Reuse ~ Repurpose: Week 4

Pattern for this I found online
  
It's a Paper Flower Bonanza! Yes, I went crazy with flower-making... same weekend as the wax hearts, actually! (The living room was a complete disaster! Ha ha!)

Where buttons were too small, I backed them with large sequins

I added feather ribbon to the center of some

My boyfriend taught me how to make these!

I made several different designs

Found this style online

All four types of paper flowers I made
In this week's Reuse ~ Repurpose, I have reused scraps from my book-making papers, which I keep in a box. They're usually of varying widths and heights, so this kind of project was perfect for them! I also used an old catalog that I had received in the mail. And I also used paper that was saved from the last time I purchased some breakables, and the store wrapped them in butcher paper. All the paper here was gathered from places all over my craft room, and none of it was purchased specifically for this project.

For the top flower, I used six segments, rather than the five shown in the kusudama tutorial. And for some of these flowers, I added the glittery stamen using feather ribbon that I had from Michael's, bought a while back for wrapping gifts and possible crafting. I found this online tutorial that's really simple!

For the purple fan-like flower, I folded four pieces of paper using a fan fold. Then I folded those each in half, length-wise. The four segments will then be one quarter of the flower, and you can just glue them together, or use tape if you haven't any glue. The instructions for this were in French, in an old edition of Marie Claire Idées, so I can't reprint it for you, but it's easy.

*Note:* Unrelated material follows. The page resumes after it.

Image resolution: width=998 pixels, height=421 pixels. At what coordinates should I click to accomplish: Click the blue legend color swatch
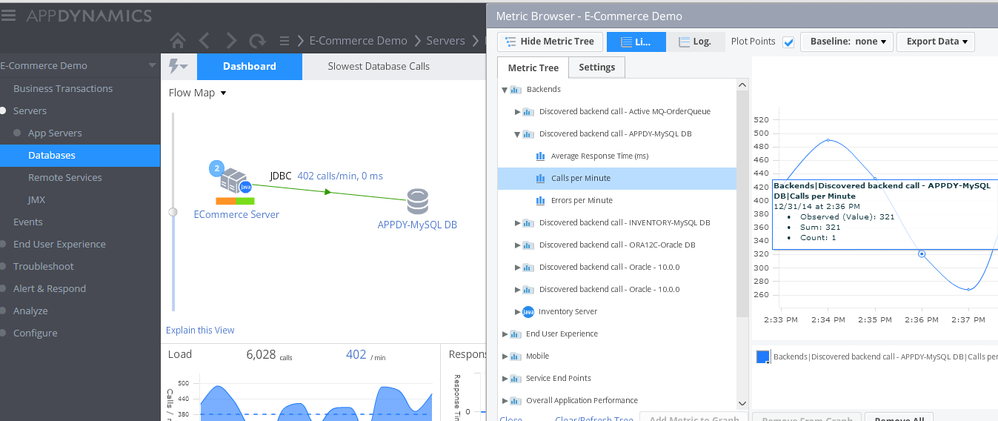pos(763,356)
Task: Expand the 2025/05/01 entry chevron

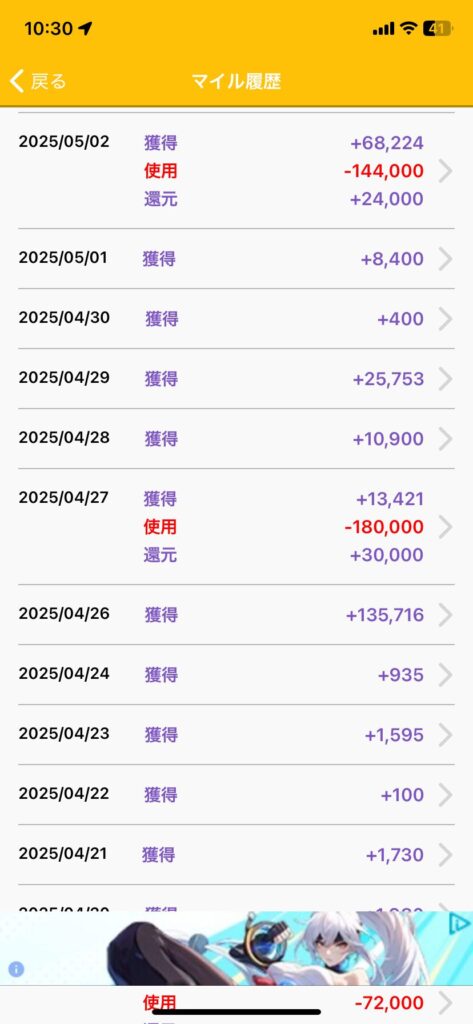Action: click(446, 259)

The button flowers are made using strips of paper, looped around in a circle, and then pressed down in the center so that the middle of the circle and the two ends come down on top of each other. I punched a small hole through all three papers and strung them using waxed thread (though you can use any kind of heavier-type thread and even pipe-cleaners, if you have some) using the button at the top to hold it all together. Then each additional strip is looped, hole-punched, then strung under the last. If you would like a tutorial on this, let me know!

Due to a Firefox freeze-up, I lost the link for the recycled catalog flowers/rosettes tutorial, but they are simple to make: cut through a catalog, making sure that you include the part of the spine that has a staple in it. You want about 2-3" in width, all the way across the top or bottom of a catalog that has at least 30 pages. Mine had about 60 pages. After you've cut a sort of mini-catalog, you're going to take one of the center pages, add some glue (I used a glue stick) to the bottom of the strip you're holding, and adhere it to itself at the crease. You continue in this fashion until it's all looped & glued. Then you flip it over and finish the other half. Once complete, if you used a smaller catalog, you'll want to do another and then glue the two halves together. If you used a larger one, like I did, then you're done! (If this isn't clear, I'd be happy to do a tutorial, just let me know. I looked and looked online, and in my history and couldn't find the link for you. I apologize.)

I haven't yet actually strung them together in a permanent way. I'm not sure how I want to do it yet. When I figure it out, I'll post the photo for you!

2 comments:

Terriaw said...

What a cool idea! These make such wonderful decorations around the house this time of year. I would love to hang a bright pink or red one in our kitchen window to remind us spring will come. I especially love the recycled catalog petals, which has a really cool look, with the shiny paper, words and colored pictures peaking around the petals.

Anonymous said...

Isn't it amazing what you can create with paper! So many cool ideas - I like the one you added feather ribbon to.